A Bitcoin address connected to the release of Russian opposition leader Alexei Navalny has received over $120,000, as protestors flooded the streets of Moscow this weekend.
Bitcoin Funding in Release Protest
On Jan. 17, Russian police in Moscow arrested Navalny at the Moscow airport as he arrived from Berlin. Officials said that a 2014 conviction provoked his arrest last Sunday.
Navalny called for a nation-wide protest and citizens complied, with thousands of protestors pouring onto the nation’s capital.
Navalny’s political party Foundation for Combating Corruption (FBK) is a non-profit organization which does not list the party’s BTC address for legal reasons. Nevertheless, the group’s “headquarter” website, which is linked to on the homepage, accepts donations via wire transfer, PayPal, and Bitcoin.
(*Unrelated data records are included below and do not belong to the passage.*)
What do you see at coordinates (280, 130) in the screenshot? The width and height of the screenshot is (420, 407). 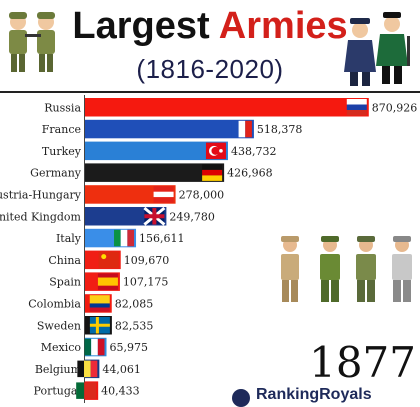 I see `value-label: 518,378` at bounding box center [280, 130].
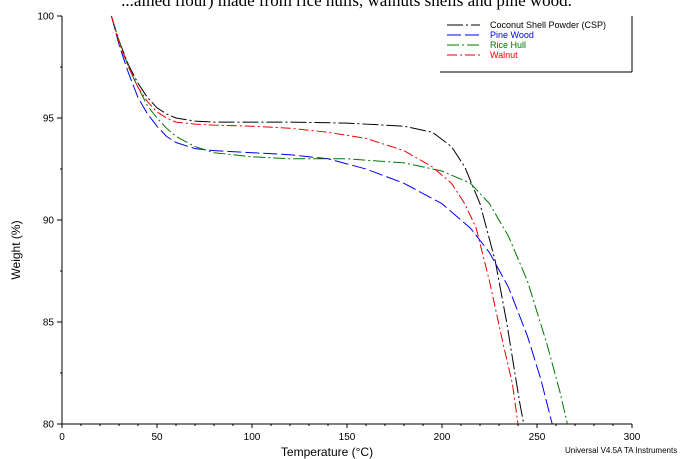  What do you see at coordinates (538, 438) in the screenshot?
I see `x-tick-label: 250` at bounding box center [538, 438].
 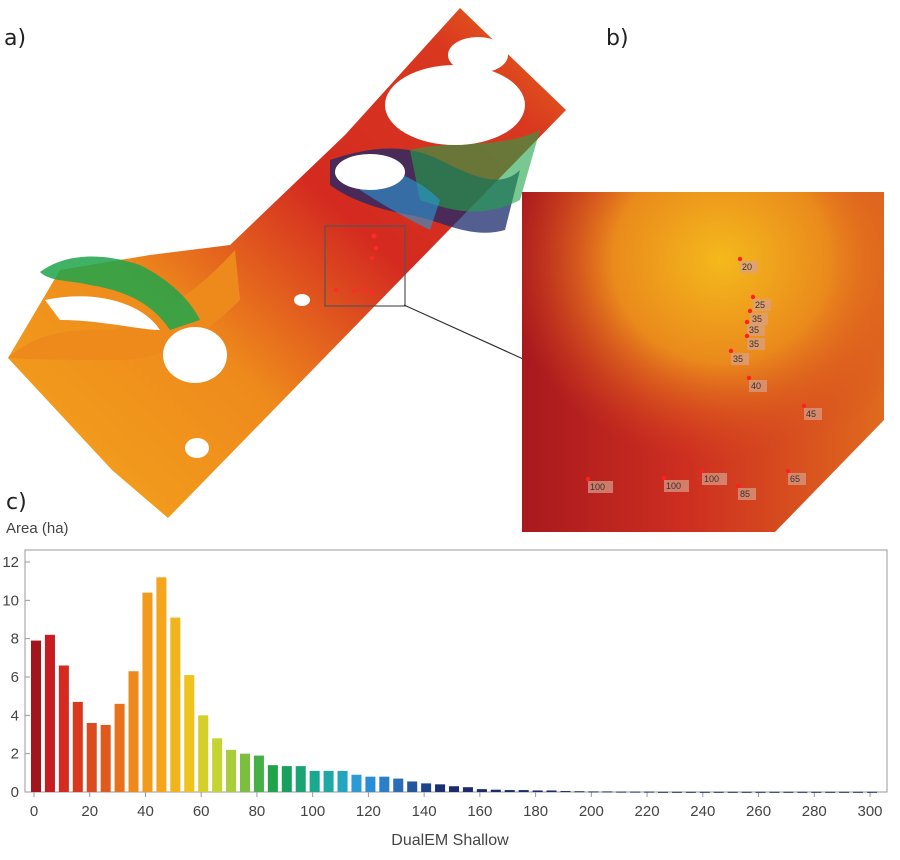 What do you see at coordinates (758, 812) in the screenshot?
I see `x-tick-label: 260` at bounding box center [758, 812].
The party’s address has received numerous donations totalling 3.5 BTC ($120,000) since his arrest, and a total of 657.1 BTC ($21.3 million) since the party first started accepting Bitcoin donations. Donations continue to arrive in the address.
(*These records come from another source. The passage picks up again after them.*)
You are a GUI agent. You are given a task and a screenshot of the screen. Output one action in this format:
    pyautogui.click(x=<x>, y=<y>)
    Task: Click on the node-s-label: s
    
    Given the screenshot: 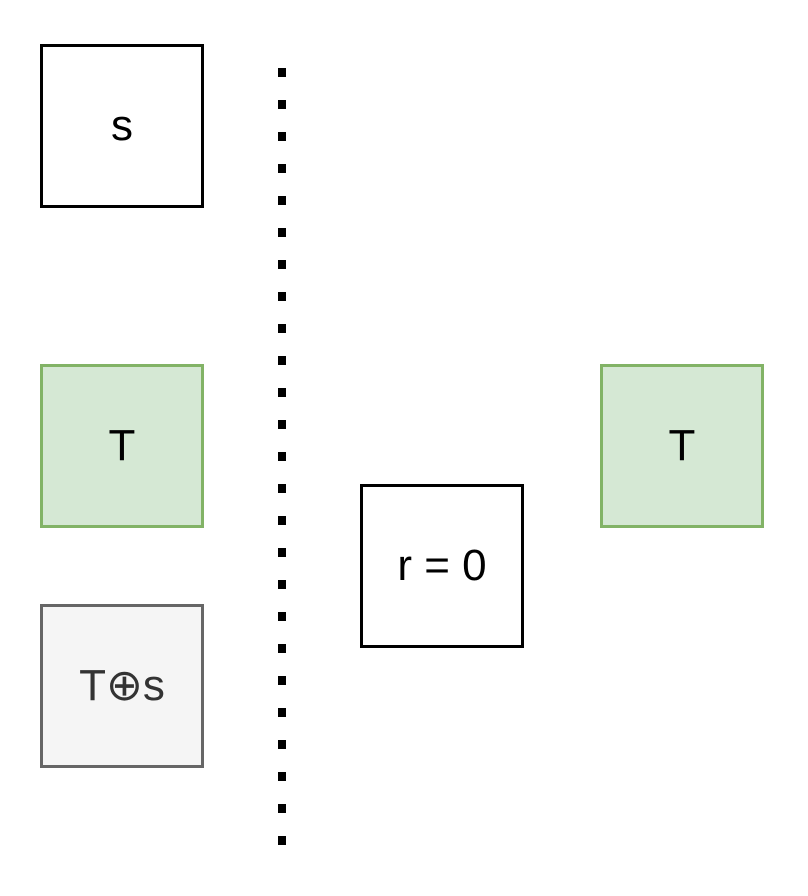 What is the action you would take?
    pyautogui.click(x=122, y=126)
    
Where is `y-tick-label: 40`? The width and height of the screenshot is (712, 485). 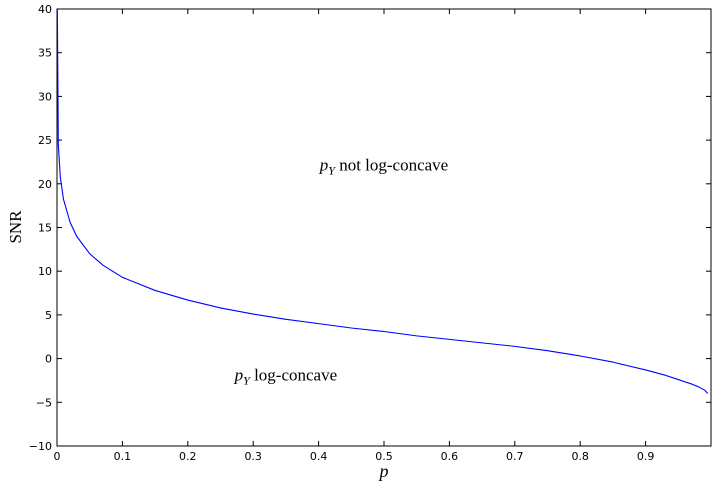
y-tick-label: 40 is located at coordinates (45, 10).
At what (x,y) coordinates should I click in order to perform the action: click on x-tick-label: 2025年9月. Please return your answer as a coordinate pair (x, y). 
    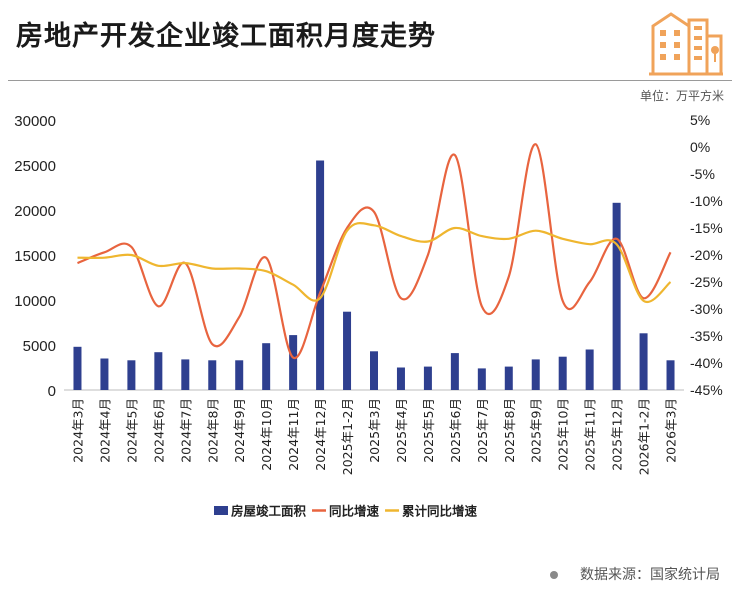
    Looking at the image, I should click on (536, 430).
Bitcoin has been a part of public protests and covert operations around the world, from helping protestors in Hong Kong last year to funding the U.S. Capitol riots more recently.
Vladimir Putin has called the protests illegal and dangerous. Reportedly, more than 3000 protestors were detained in Moscow.
Who is Alexei Navalny?
Alexei Navalny is a lawyer turned activist who began criticizing Russian President Vladimir Putin in the 2000s. He announced his presidential candidacy in 2016.
The political activist has faced severe backlash from the government, especially for his reports against Putin. Navalny has spent time in jail on account of reportedly illegitimate charges and has also been poisoned—most recently in August, which sent him into a coma.
The Russian opposition leader has received support from Joe Biden’s administration, asking for his release.
In other cryptocurrency news, the Russian Ministry of Labor banned state officials from holding any cryptocurrency. The new rule not only prevents federal and local employees from purchasing new cryptocurrency—it also demands the sale of old purchases as well.
Disclosure: This author held Bitcoin at the time of publication.